ORIGINAL: Starbuck09
I worry that in a relationship with a mistress, whether professional or otherwise, that despite the fact that I would be acting out a fantasy I would be left cold as the person I was sharing that fantasy with was either not enjoying it [or at least not enjoying me but the act itself] or viewed me as beneath them. I can only speak for myself, but I don't do things I don't enjoy - one of the pluses of being dominant.  I also would never be with anyone that I veiwed as beneath me.  There are many different levels on which someone can enjoy something.  I get pleasure at times from denying pleasure to my partner (it's that sadistic streak) or from causing pain (sadist again) and other times I get pleasure from his/her pleasure (that is the loving part of my id).
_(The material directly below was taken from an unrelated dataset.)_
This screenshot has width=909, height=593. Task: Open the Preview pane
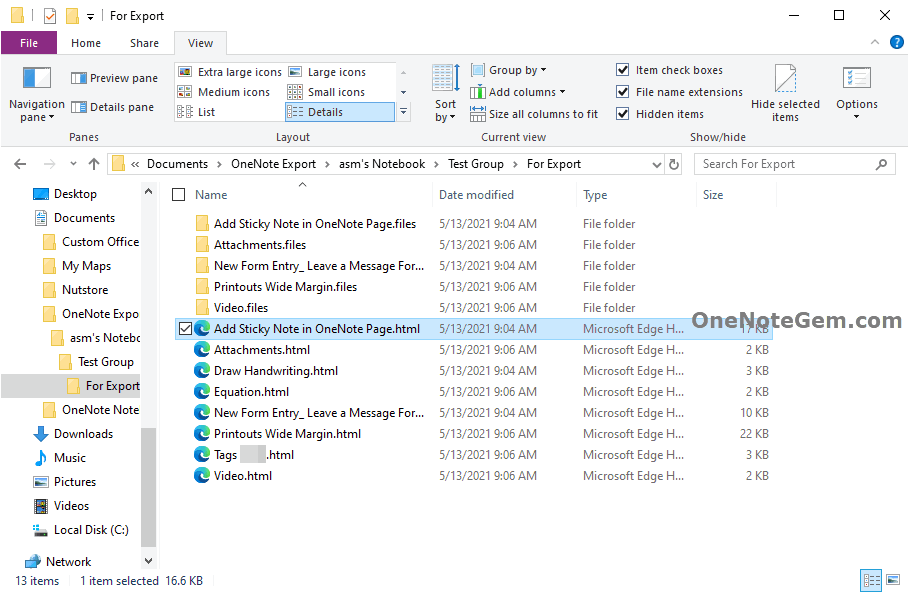113,77
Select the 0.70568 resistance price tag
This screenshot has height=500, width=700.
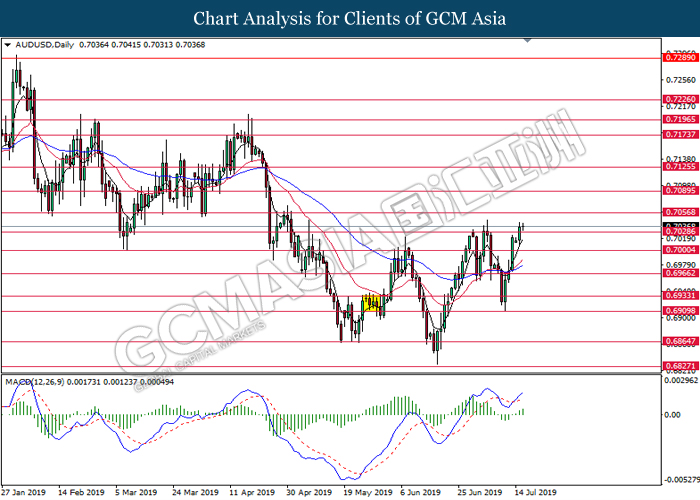pyautogui.click(x=679, y=213)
There are lots of things that arouse me from moans, pleads, tears to sounds/signs of ecstasy.

It's something I have a real problem with as my guilt, that a dominant partner would rather not be doing what they are and would prefer me to be dominant [or at least play a  traditional role] or are enjoying it only as they enjoy inflicting a degree of suffering on someone they see as worthy of contempt, makes it difficut for me to ask a mistress to play in this way as I feel it places an unfair burden on them. Here again I would not be with someone worthy of my contempt.  As for the other - I am dominant.  That is true all the time.  I have no desire to dominanted - not a turn on at all. Actually, when a couple of men have tried it all that has happened is they have one pissed off woman on their hands and not for very long as I don't put up with that shit.  Now that said besides being a sadist I am also a sexual masochist, however make no mistake I always remain in charge and it had better be done the way I want it, when I want it and you better follow instructions.
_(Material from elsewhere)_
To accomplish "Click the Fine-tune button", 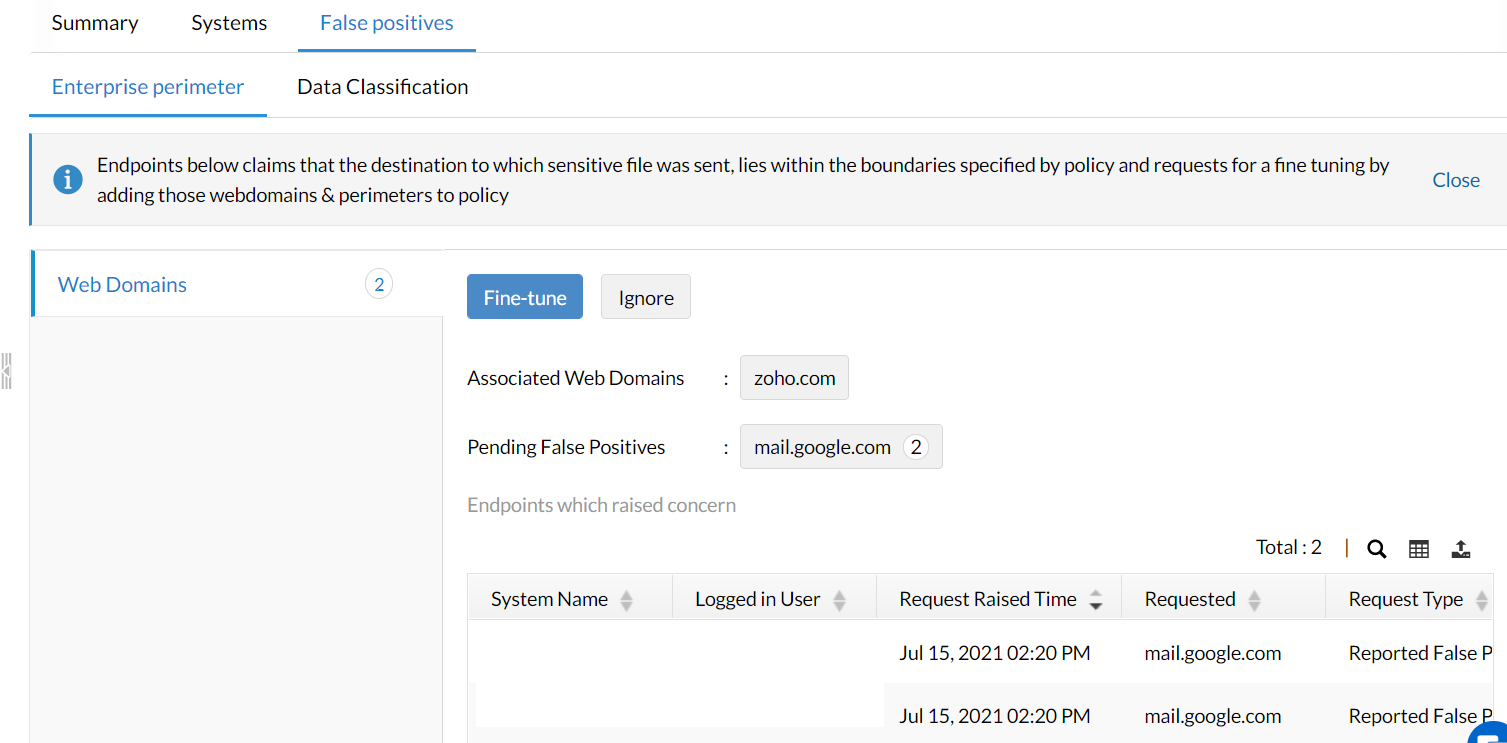I will (x=525, y=297).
I'm going to Sandhurst in September and before I go I would like the chance to seriously explore my masochistic side but this is holding me back, I have considered visiting a professional dominatrix - I don't think you will get what you are looking for from a pro-dominatrix.  You want a connection with the person you are with.  I would suggest trying to find some local groups and getting to know some of the Dommes.  I have played with new people and for the most part they have become friends even if it didn't lead to a romantic relationship.  Kink between friends can be quite fun.  Try to relax and enjoy your journey.

(in reply to Starbuck09)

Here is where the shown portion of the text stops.